[WHAT TO WORK ON]
[1] Condense the paragraph of the excerpt on steroid penalties that begins "And now their fame is in jeopardy" into a shorter version that keeps its main facts.
[2] In the excerpt on steroid penalties, what does penalty #3 do to the statistics a player has accumulated during his career?
[3] Rewrite the passage of the excerpt on steroid penalties between "How about that" and "no asterisk, expunged.", inclusive, replacing "team" with "club".

[SELECTED EXCERPT]
□ □ □ □ □ □ □

How about that as a deterrent to your fortune? You future earnings and your past earnings are in jeopardy.  Hit ‘em where it hurts the most, their wallet.  You think any player making $15 million a year in the final year of a four-year contract wants to take a chance that he has to give all that back?

And why not require the player’s agent to return their percentage of the contract to the team also?  Maybe then the agents would be a little more involved in what the players they are representing are doing with their careers.

#3 – Any statistics accumulated during his career to date are expunged from the record books – no asterisk, expunged.

And now their fame is in jeopardy. We go all George Bailey on them.  They never existed.  A player that tests positive for steroids brings all of his personal statistics into question because no one knows when in his career he started using, only when he got caught.  Because of that, everything he did in his career up to that point is in question.  Therefore, the clock is reset to zero.  That just about eliminates them from ever making it into the Hall of Fame.

#4 – Any service time accumulated as a major league player is voided and they have to start from scratch to achieve Free Agent status and their pension level.

□ □ □ □ □ □ □

[SUPPLIED INFORMATION]
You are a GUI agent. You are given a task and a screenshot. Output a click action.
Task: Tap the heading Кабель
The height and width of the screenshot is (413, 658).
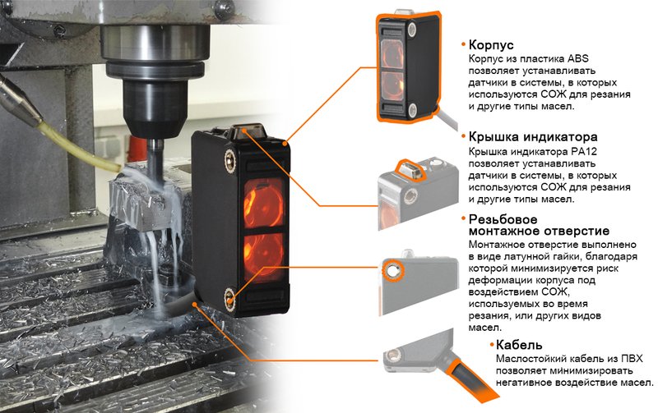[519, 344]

□ □ □ □ □ □ □

[SOLVED TASKS]
[1] Under this penalty, a player who tests positive for steroids loses his fame, as if he never existed. No one knows when in his career he started using, only when he got caught, so all of his personal statistics up to that point are in question. His record is reset to zero, which all but rules out his ever reaching the Hall of Fame.

[2] They are expunged from the record books, with no asterisk.

[3]
How about that as a deterrent to your fortune? You future earnings and your past earnings are in jeopardy.  Hit ‘em where it hurts the most, their wallet.  You think any player making $15 million a year in the final year of a four-year contract wants to take a chance that he has to give all that back?

And why not require the player’s agent to return their percentage of the contract to the club also?  Maybe then the agents would be a little more involved in what the players they are representing are doing with their careers.

#3 – Any statistics accumulated during his career to date are expunged from the record books – no asterisk, expunged.